In the year 2017, he was listed as one of the most influential young Nigerians by Advance Media.

== Early life and education ==
Jega was born in Kaduna, where he spent most part of his early life. He graduated with a bachelor's degree from the Ahmadu Bello University (ABU), Zaria, in 2003.

== Career ==

=== VoguePay ===
Jega joined VoguePay as one of its directors. VoguePay was founded in 2012.

Despite not having any venture-backing, the startup has grown to processing millions of dollars' worth of transactions daily. Jega said the company's approach to improving its products was the reason behind the rise in its numbers.

In 2019, VoguePay was named Online Payment Company of the Year at the African Ambassadors and Diaspora Interactive Forum (AAFID) summit in London.

=== StartUp Arewa ===
Jega founded StartUp Arewa in 2016. It now has different hubs in 19 states in Nigeria, helping young tech entrepreneurs and digital talents make the most of those skills.

The innovation hub launched a summit in 2018 that allowed over 500 young Nigerians to learn new digital skills.

Since its launch, StartUp Arewa has partnered with state governments in Northern Nigeria and other private individuals in an effort to grow the tech community in the region.

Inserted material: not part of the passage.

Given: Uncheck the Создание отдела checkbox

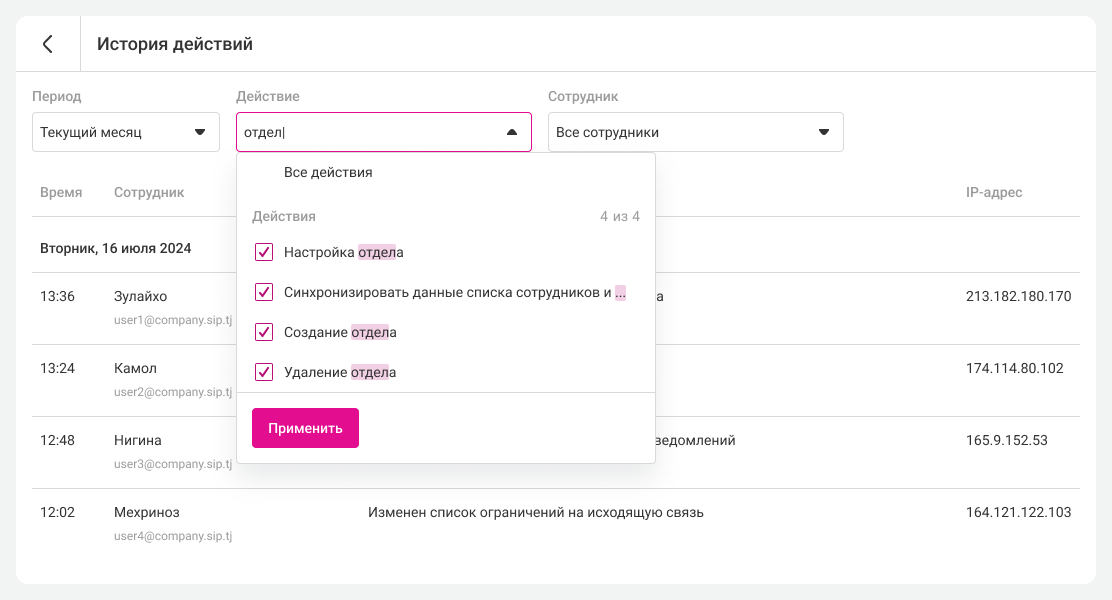Looking at the screenshot, I should coord(264,332).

The startup incubation programmes have been supported by Nigeria's Bank of Industry (BOi) and Coders for Africa.

=== Domineum ===
The Jega co-founded Domineum, the first distributed ledger technology company providing blockchain as a service solution in Africa.

Domineum, founded in 2017, was reported to have helped African governments save over $5 million in 2019 alone. Jega co-founded this company along with another entrepreneur, Geoffrey Weli-Wosu.

Presently, the startup is working with several governments and individuals in Africa, the Caribbean and some parts of Europe.

== Recognitions ==

- Nishadi TV named Jega as one of the Top Twenty Northern Entrepreneurs under 40 in 2017.
- At the 2016 Africa Youths Award in Kenya, Jega was honoured with the "Entrepreneur of the Year" award.